The Perl Toolchain Summit needs more sponsors. If your company depends on Perl, please support this very important event.
=head1 NAME

mod_perl internals: Apache 2.0 Integration

=head1 Description

This document should help to understand the initialization, request
processing and shutdown process of the mod_perl module. This knowledge
is essential for a less-painful debugging experience. It should also
help to know where a new code should be added when a new feature is
added.

Internals of mod_perl-specific features are discussed in L<mod_perl
internals: mod_perl-specific functionality
flow|docs::2.0::devel::core::mod_perl_specific>.

Make sure to read also: L<Debugging mod_perl C
Internals|docs::2.0::devel::debug::c>.

=head1 Startup

Apache starts itself and immediately restart itself. The following
sections discuss what happens to mod_perl during this period.

=head2 The Link Between mod_perl and httpd

I<mod_perl.c> includes a special data structure:

  module AP_MODULE_DECLARE_DATA perl_module = {
      STANDARD20_MODULE_STUFF, 
      modperl_config_dir_create, /* dir config creater */
      modperl_config_dir_merge,  /* dir merger --- default is to override */
      modperl_config_srv_create, /* server config */
      modperl_config_srv_merge,  /* merge server config */
      modperl_cmds,              /* table of config file commands       */
      modperl_register_hooks,    /* register hooks */
  };

Apache uses this structure to hook mod_perl in, and it specifies six
custom callbacks which Apache will call at various stages that will be
explained later.

C<STANDARD20_MODULE_STUFF> is a standard macro defined in
I<httpd-2.0/include/http_config.h>. Currently its main use is for
attaching Apache version magic numbers, so the previously compiled
module won't be attempted to be used with newer Apache versions, whose
API may have changed.

C<modperl_cmds> is a struct, that defines the mod_perl configuration
directives and the callbacks to be invoked for each of these.

=head1 Configuration Tree Building

At the C<ap_read_config> stage the configuration file is parsed and
stored in a parsed configuration tree is created. Some sections are
stored unmodified in the parsed configuration tree to be processed
after the C<pre_config> hooks were run. Other sections are processed
right away (e.g., the C<Include> directive includes extra
configuration and has to include it as soon as it was seen) and they
may or may not add a subtree to the configuration tree.
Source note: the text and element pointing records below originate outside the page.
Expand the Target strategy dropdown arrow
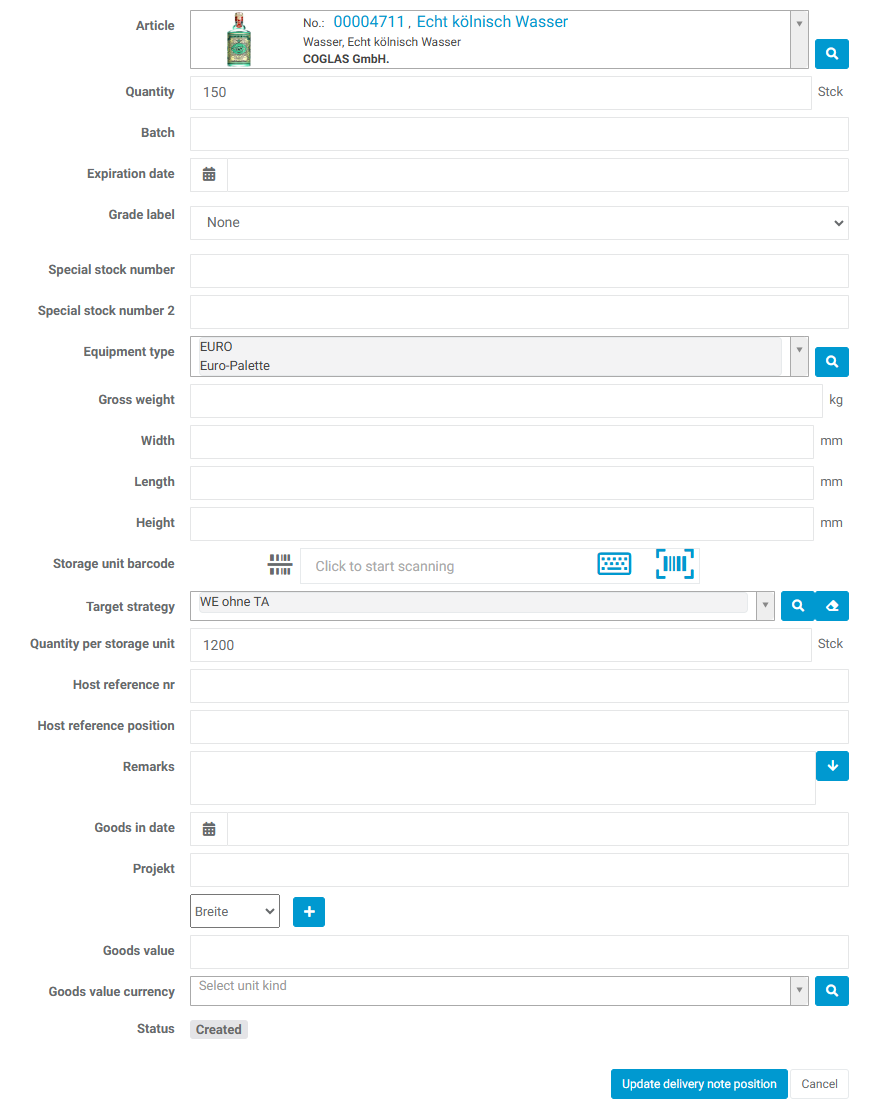Image resolution: width=870 pixels, height=1113 pixels. pos(765,606)
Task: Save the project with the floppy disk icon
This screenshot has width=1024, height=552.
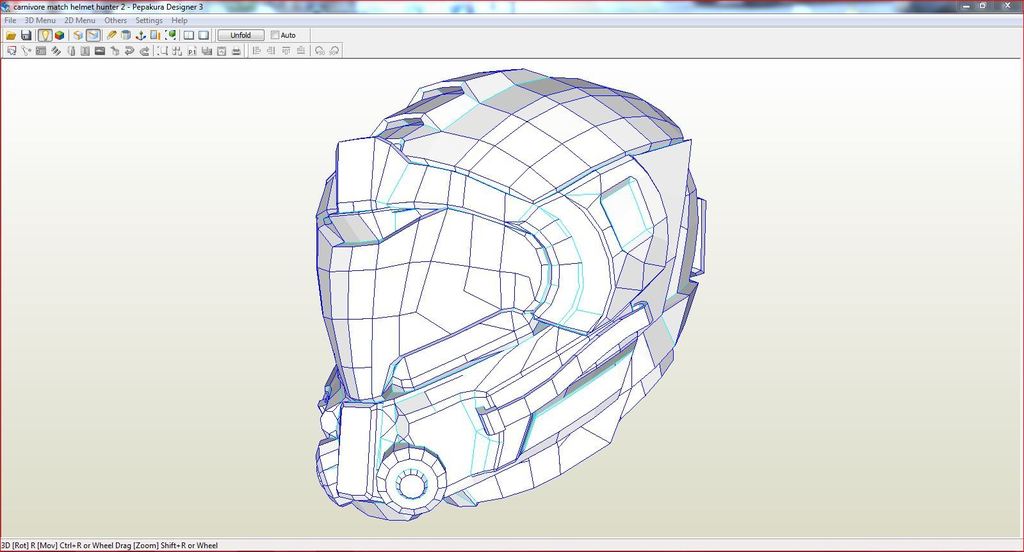Action: point(26,35)
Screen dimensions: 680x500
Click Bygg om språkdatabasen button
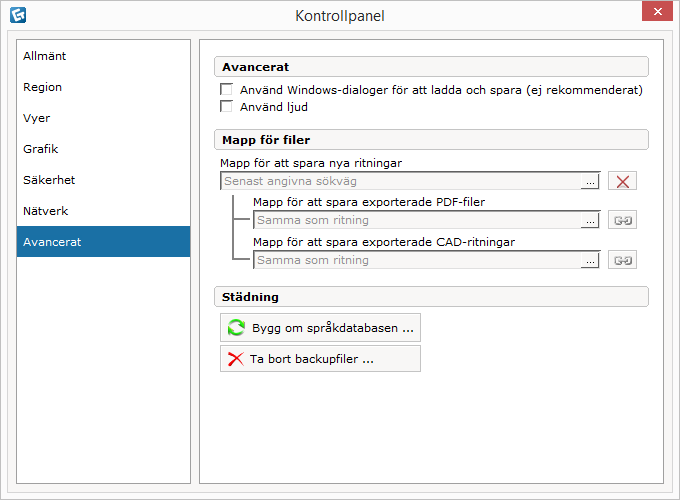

C<ap_build_config> feeds the configuration file lines from to
C<ap_build_config_sub>, which tokenizes the input, and uses the first
token as a potential directive (command). It then calls
C<ap_find_command_in_modules()> to find a module that has registered
that command (remember mod_perl has registered the directives in the
C<modperl_cmds> C<command_rec> array, which was passed to
C<ap_add_module> inside the C<perl_module> struct?). If that command
is found and it has the C<EXEC_ON_READ> flag set in its
I<req_override> field, the callback for that command is
invoked. Depending on the command, it may perform some action and
return (e.g., C<User foo>), or it may continue reading from the
configuration file and recursively execute other nested commands till
it's done (e.g., C<E<lt>Location ...E<gt>>). If the command is found
but the C<EXEC_ON_READ> flag is not set or the command is not found,
the current node gets added to the configuration tree and will be
processed during the C<ap_process_config_tree()> stage, after the
C<pre_config> stage will be over.

If the command needs to be executed at this stage as it was just
explained, C<execute_now()> invokes the corresponding callback with
C<invoke_cmd>.

Since C<LoadModule> directive has the C<EXEC_ON_READ> flag set, that
directive is executed as soon as it's seen and the modules its
supposed to load get loaded right away.

For mod_perl loaded as a DSO object, this is when mod_perl starts its
game.

=head2 Enabling the mod_perl Module and Installing its Callbacks

mod_perl can be loaded as a DSO object at startup time, or be
prelinked at compile time.

For statically linked mod_perl, Apache enables mod_perl by calling
C<ap_add_module()>, which happens during the
C<ap_setup_prelinked_modules()> stage. The latter is happening before
the configuration file is parsed.

When mod_perl is loaded as DSO:

  <IfModule !mod_perl.c>
      LoadModule perl_module "modules/mod_perl.so"
  </IfModule>

mod_dso's C<load_module> first loads the shared mod_perl object, and
then immediately calls C<ap_add_loaded_module()> which calls
C<ap_add_module()> to enable mod_perl.

C<ap_add_module()> adds the C<perl_module> structure to the top of
chained module list and calls C<ap_register_hooks()> which calls the
C<modperl_register_hooks()> callback. This is the very first mod_perl
hook that's called by Apache.

C<modperl_register_hooks()> registers all the hooks that it wants to
be called by Apache when the appropriate time comes. That includes
configuration hooks, filter, connection and http protocol hooks. From
now on most of the relationship between httpd and mod_perl is done via
these hooks. Remember that in addition to these hooks, there are four
hooks that were registered with C<ap_add_module()>, and there are:
C<modperl_config_srv_create>, C<modperl_config_srv_merge>,
C<modperl_config_dir_create> and C<modperl_config_dir_merge>.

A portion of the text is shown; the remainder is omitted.